IUTs and SSLs Headline at the Green Building Power Forum

June 03, 2009 by Jeff Shepard

Several new and emerging technologies were showcased at Darnell’s first-annual Green Building Power Forum (GBPF) this week in Anaheim, California. In addition to advances in dc-power for data center and other critical facilities, a new class of intelligent universal power transformers (IUTs) and new advances in solid-state lighting (SSL), were among the widely-discussed topics.

Don Mulvey, Executive Vice President with Roal Electronics USA started off the GBPF by discussing the "Reliability of AC Versus DC Powered Lighting Systems." He detailed how a distributed dc power architecture for SSL can provide numerous benefits compared with a traditional ac architecture. As presented, a distributed dc power architecture reduces the number of ac-dc power converters, simplifies the system design, reduces cost, enables redundancy and battery back-up, and leads to increased reliability. Additional benefits include lower installation costs, easier maintenance, and even reduced product development costs.

Expanding on the SSL analysis in the opening presentation, Brian Fortenbery, Program Manager with the Electric Power Research Institute presented a vision of "DC Distribution and the Home of the Future." According to Fortenbery, in addition to enabling the integration of distributed generation resources and improving overall efficiency, "a dc-powered home could become a component of a network that increases the security, quality, reliability and affordability of the electric power system."

Development of IUT technology may be a key enabler of dc distribution in residences and other buildings. As presented by Fortenbery, an IUT for a residence would take input power at 13.8kVac from the grid and provide 48Vdc for the home wiring. This is a specific example of the general IUT concept for a power electronic replacement for today’s conventional distribution transformers. The IUT will provide the cornerstone for advanced distributed automation of the electric grid.

The IUT is expected to bring multiple benefits including: a lower-cost alternative for voltage transformation in distribution systems at a time when conventional transformer costs and lead times are increasing rapidly, elimination of the liquid dielectrics of conventional transformers and the associated costly spill cleanups, enabling a communication link and monitoring capability in the IUT to diagnose problems in the IUT , supporting parts-wise repair, enables distribution system monitoring, and supports advanced automation and more efficient operations, improvements in efficiency of distribution operations, because the IUT is more efficient than conventional transformers at partial loads and because the added functionality improves efficiency in distribution system operations, reductions in spare inventory costs associated with warehousing many types of conventional distribution transformers, due to the IUT’s modularity, reduced unit weight and size compared to conventional transformers, and added functionality, such as voltage regulation and distribution system monitoring capabilities, relative to conventional transformers.

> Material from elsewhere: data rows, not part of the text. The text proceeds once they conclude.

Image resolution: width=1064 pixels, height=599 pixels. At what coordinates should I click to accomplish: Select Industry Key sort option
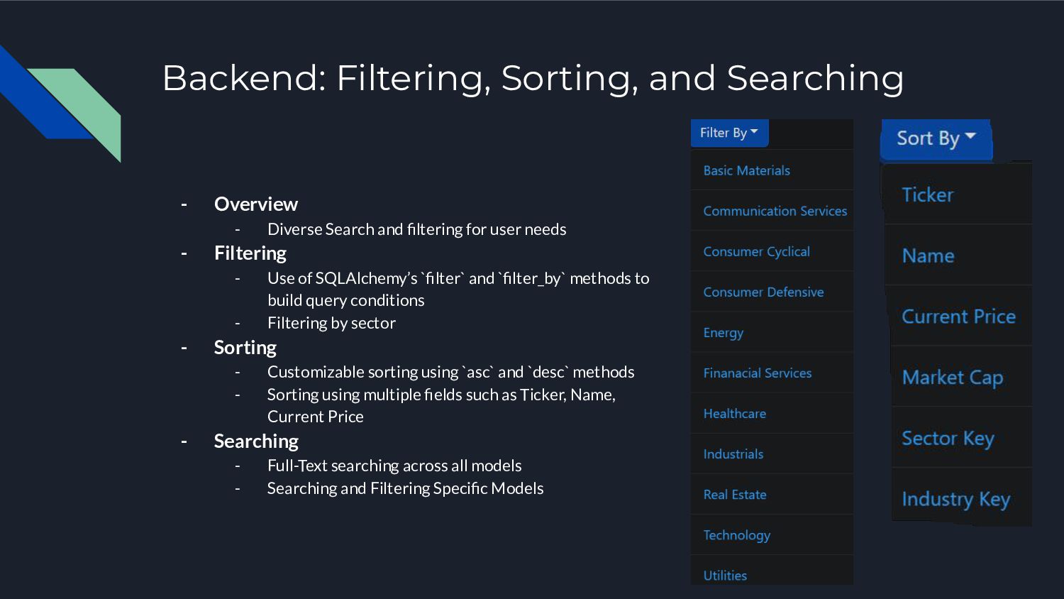tap(962, 498)
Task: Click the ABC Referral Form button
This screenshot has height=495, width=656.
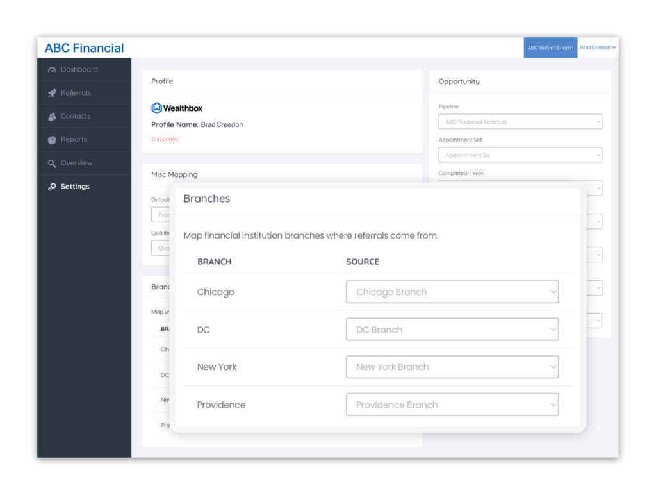Action: pos(550,47)

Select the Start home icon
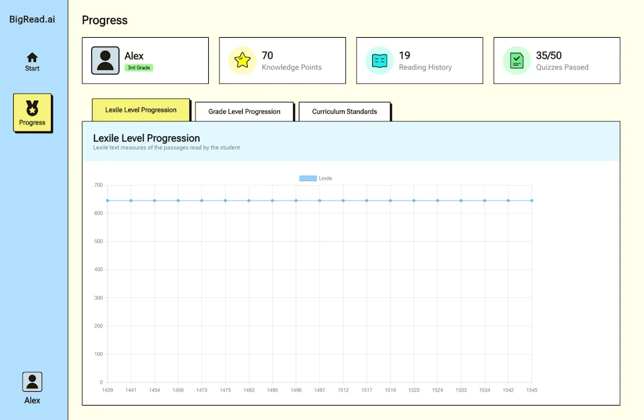tap(31, 55)
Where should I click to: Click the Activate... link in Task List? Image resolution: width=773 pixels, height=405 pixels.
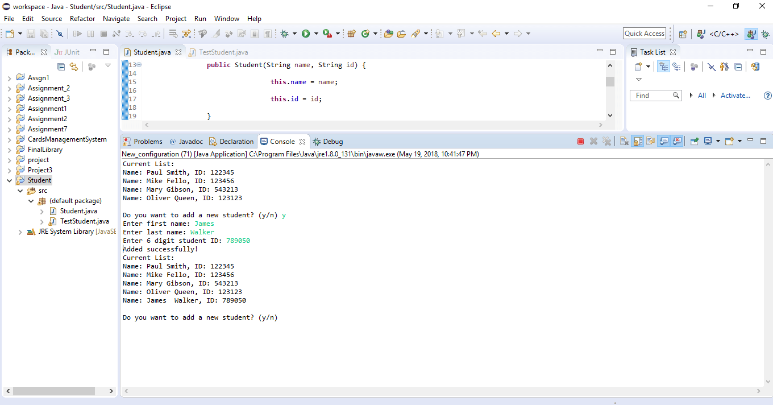pyautogui.click(x=735, y=95)
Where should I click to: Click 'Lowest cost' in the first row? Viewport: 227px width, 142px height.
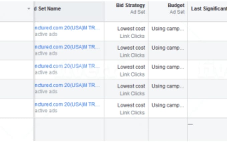(131, 29)
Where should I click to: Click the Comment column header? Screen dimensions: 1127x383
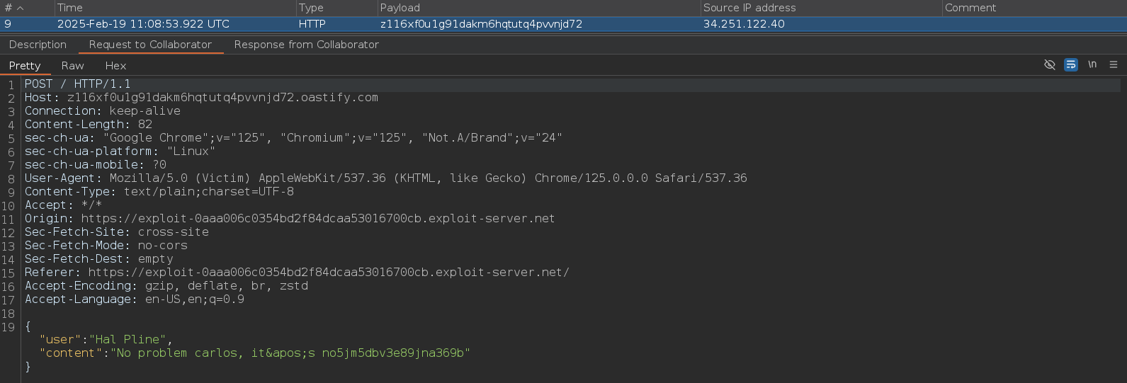click(x=970, y=8)
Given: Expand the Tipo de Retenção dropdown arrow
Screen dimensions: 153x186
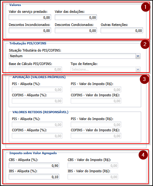Looking at the screenshot, I should tap(138, 69).
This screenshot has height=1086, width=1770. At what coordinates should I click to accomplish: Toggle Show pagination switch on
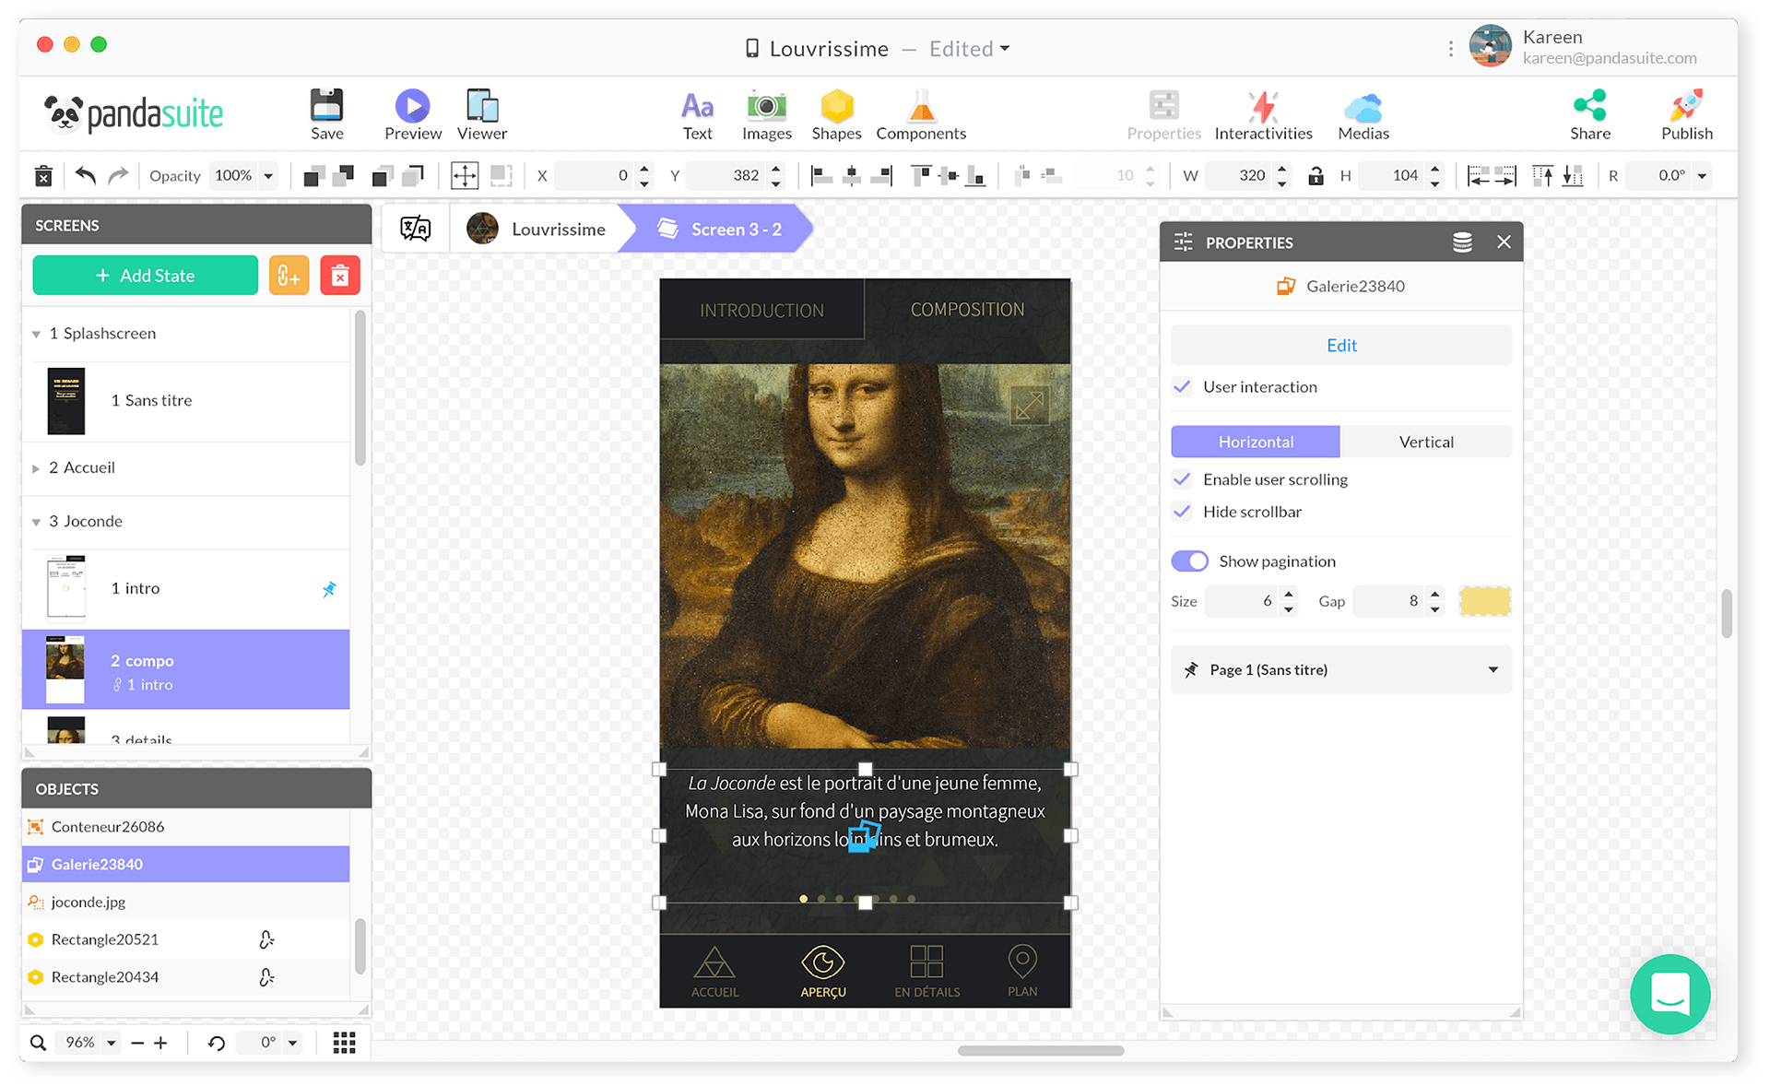click(1190, 561)
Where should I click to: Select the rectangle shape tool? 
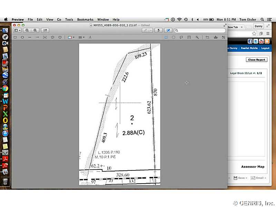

Turning to data center power, Tomm Aldridge, Director of Intel’s Energy Systems Research Laboratory, described an in-depth case study conducted by Intel® Corp. in conjunction with EYP Mission Critical Facilities (an HP Company) and Emerson Network Power. The study compared the costs and benefits in selecting a 400 Vdc design over the typical North American 480-208 Vac design for a 5.5 megawatt (MW) data center. Aldredge concluded that using already-available 400Vdc components, energy savings of approximately seven to eight-percent could be achieved over high efficiency, best practices 480-208 Vac, with a 15-percent electrical facility capital cost savings, as well as a 33-percent space savings, and 200-percent reliability improvement.

Continuing the analysis of the benefits of dc-powered data centers, Stefan Lidstrom, Chief Technology Officer with Netpower Labs AB focused on "Maximizing Overall Energy Efficiency in Data Centers." Dr. Lindstrom added two more elements into the discussion including the possibility of integrating photovoltaic panels directly into the 400-Vdc power distribution system and the introduction of the "NetLight," a 400Vdc LED tube designed to replace conventional fluorescent tubes in high-voltage dc distribution architectures. All the drive and control electronics are included in the tube which can operate over an input range of 280-400Vdc, provides 3X the energy efficiency of a conventional fluorescent tube and has an operating life of 6-10 years. Since the lighting is connected to the same back-up power grid as the rest of the data center, the NetLight eliminates the need for separate emergency lighting.